Ici, la vie suit un cours léger, irrégulier, avec des creux et des pics dictés par la météo et l’activité enfantine. Au pays des horizons changeants, chaque jour est différent. Si le soleil daigne pointer le bout de ses rayons, nous devenons lézards et lamantins, fuyant la chaleur et cherchant refuge dans l’ombre et l’immobilité. Si la chaleur se fait moindre, nous en profitons pour aller explorer le pays alentour. Savais-tu, par exemple, qu’une espèce de savant fou, de mère irlandaise et de père basque avait construit un château-observatoire à la décoration assez délirante, où se mêlent serpents napoléoniens, messages de bienvenue en gaélique et activité astronomique. Il y a même un sentier de randonnée qui s’en va saluer les Jumeaux de la plage des Sorcières d’Hendaye (qui seront bientôt triplés vu que l’un d’eux est en train de se fendre, dixit Nicole, l’arrière-grand-mère qui me fournit toutes les indications historiques). D’ailleurs, la plage tire son nom de Torquemada et de l’Inquisition, ce qui est une toute autre histoire. Bref, nous sommes allés visiter le château d’Abbadia (et c’était assez chouette).
Nos journées, aussi paradoxal cela soit-il, ne commencent jamais avant le milieu de l’après-midi, aux alentours de quinze heures, quand l’apéro du midi se termine et avant que celui du soir n’arrive. Pendant cette parenthèse, nous n’allons jamais plus loin qu’à une poignée de kilomètres, quinze ou vingt grand maximum. Ainsi, le premier jour, c’est au Bourg que nous sommes allés. Celui d’Urrugne. Là, nous avons effectué le pèlerinage officiel de toute famille en villégiature : l’office de tourisme local (avec sa géniale exposition sur Jacque Henri Lartigue, dont le talent photographique me fait dire que nous n’avions rien inventé du tout, bien au contraire. Ce qu’il arrivait à faire à l’aube des Temps Photographiques est simplement extraordinaire). S’en est suivi une longue chasse au trésor jusqu’à la discrète et montagnarde chapelle de Notre-Dame-De-Socorri (ce qui veut dire Secours, en basque), un lieu de pèlerinage qui tire son origine du XVIIème siècle (de 1627) et d’une bande de pêcheurs ayant réussi à fuir les navires anglais en face de l’île de Ré grâce à une intervention divine (comprendre : le vent a soufflé et permis auxdits pêcheurs de fuir les anglais). Si jamais tu viens un jour en ces lieux, je pense que tu seras étonné par le cimetière qui se trouve de part et d’autre de la chapelle : les stèles discoïdales (en forme de trou de serrure, ce qui est le plus proche de la vérité et qui me parait plus simple pour les décrire) des tombes où reposent les victimes des épidémies de peste (en 1608) et de choléra (en 1855). A ce propos, si cela t’intéresse cherche donc comment était le Pays Basque était au XIXème siècle : sans être féodal, on en était quand même pas si loin (toujours dixit Nicole).

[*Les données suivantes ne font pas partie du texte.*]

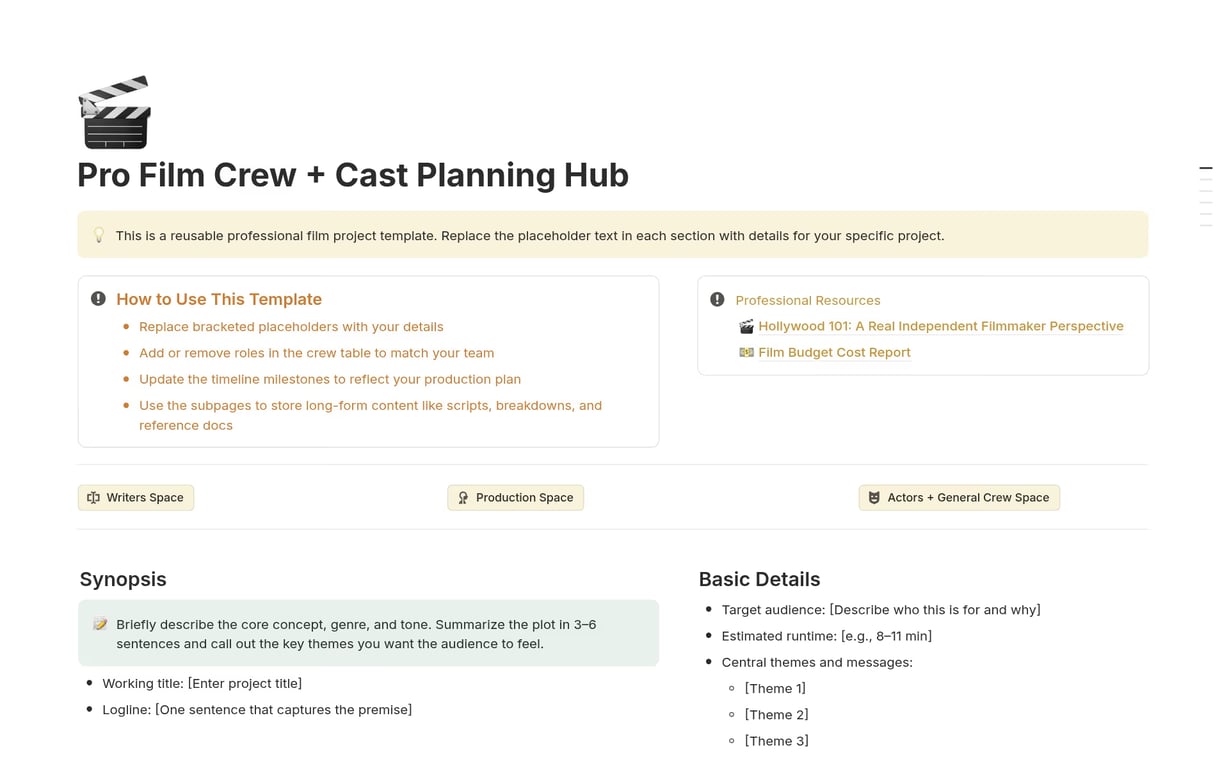1229x768 pixels.
Task: Click the Film Budget money icon
Action: click(x=746, y=352)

D’autres jours, c’est vers la nature et les montagnes des Pyrénées que se portent nos regards et s’envolent nos envies. En toute honnêteté, j’ai abandonné depuis longtemps mes fantasmes d’ascension de la Rhune : elle continue, jour après jour, à me narguer, à m’appeler, à m’aguicher. Je contemple cette aiguille dressée dans le ciel basque, cette pique où s’accrochent, s’entremêlent et s’effilochent les nuages au gré des vents et des caprices d’Éole. Véritable vœu pieux, sorte de ritournelle chantonnée à chaque arrivée et devenue regret le séjour une fois le séjour achevée, la montée de la Rhune est mon sacerdoce, mon ossuaire, mon objectif toujours caressé mais jamais accompli.

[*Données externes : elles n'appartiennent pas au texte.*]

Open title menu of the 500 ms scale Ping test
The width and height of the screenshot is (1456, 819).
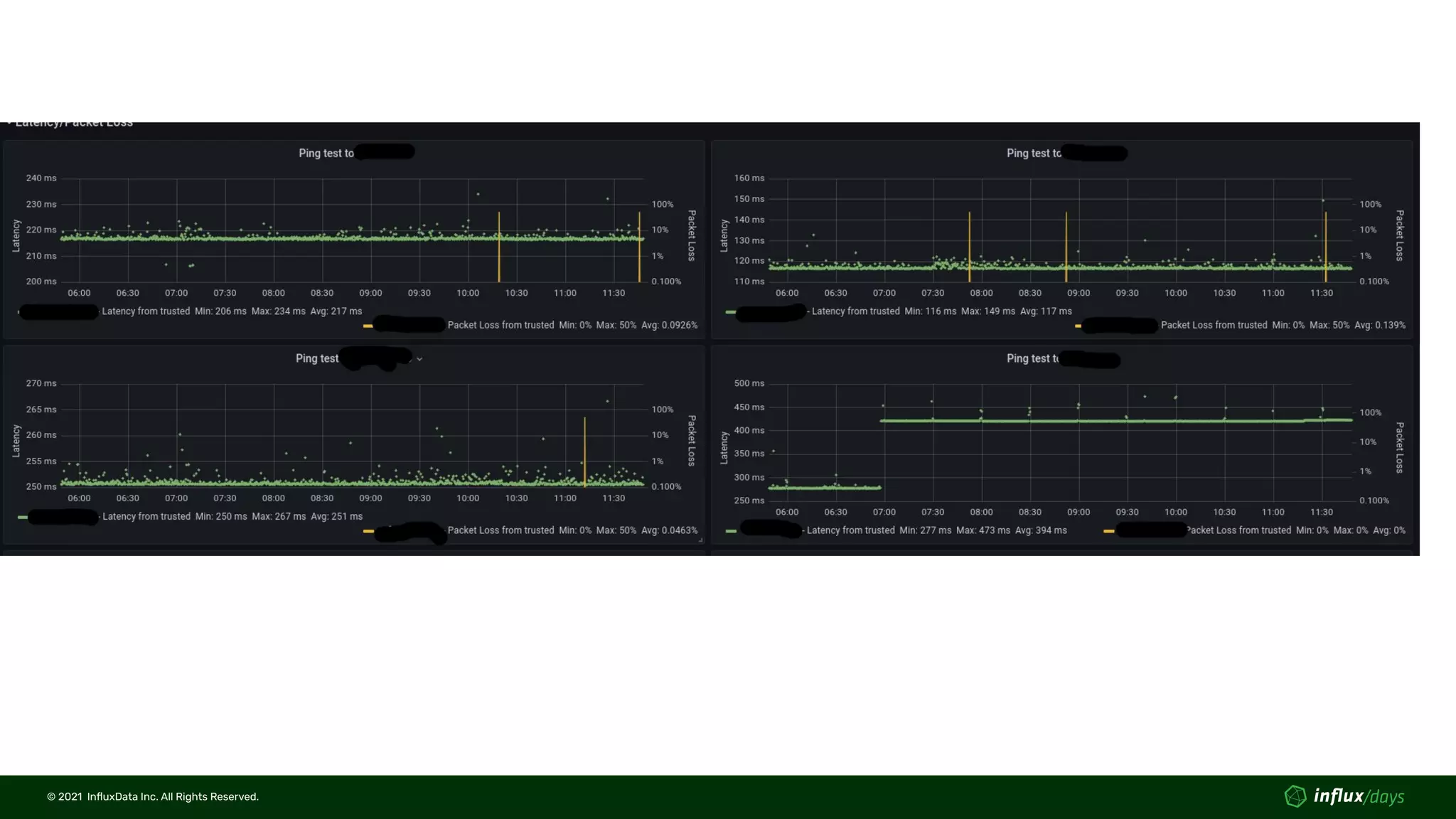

Heureusement, et comme tu dois t’en douter, Larrun n’est pas le seul échappatoire possible pour nous autre. Ainsi, et pas plus tard qu’hier, c’est en Espagne que nous nous sommes retrouvés, le temps d’une randonné et d’un passage frontalier signalé uniquement par une vieille borne moussue ignorée de tous. Au bout de ce chemin, longeant une rivière et protégés de l’ardent soleil basque par une généreuse frondaison, nous visions les ventas, ces magasins détaxés espagnols venus d’un autre temps, où s’achètent toujours, comme depuis l’avant-guerre, blousons, cigarettes et autres marchandises à moindre coût (et où le voyageur fatigué peut dépenser son argent et se restaurer, si le cœur lui en dit). Si lesdites ventas étaient fermées, la promenade n’en fut pas moins délicieusement bucolique, un peu aventurière et formidablement rafraîchissante. Un vrai bol d’air frais au creux d’un été parfois assommant.

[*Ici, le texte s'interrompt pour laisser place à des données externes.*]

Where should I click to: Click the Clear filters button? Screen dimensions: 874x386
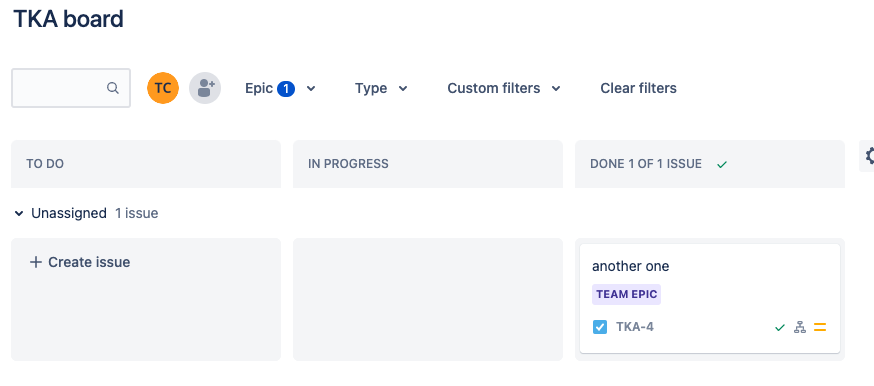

Pourtant, ce Pays Basque, mon Pays Basque (si j’ose dire et employer ce possessif sur lequel je n’ai que peu de droit), ce n’est pas que cela. C’est une aussi une belle et douce promesse, découverte lors de notre premier séjour familial ici et sans cesse renouvelée depuis : celle de longues soirées à rire et trinquer, des rires de nos enfants, des anecdotes, des nuits étoilées à identifier les constellations, des salutations aux escargots et des révérences aux hirondelles, des heures passées à essayer de photographier les milans, vautours et autres rapaces qui tournent et tournent encore, à en perdre la tête, dans un ballet circulaire qui semble infini.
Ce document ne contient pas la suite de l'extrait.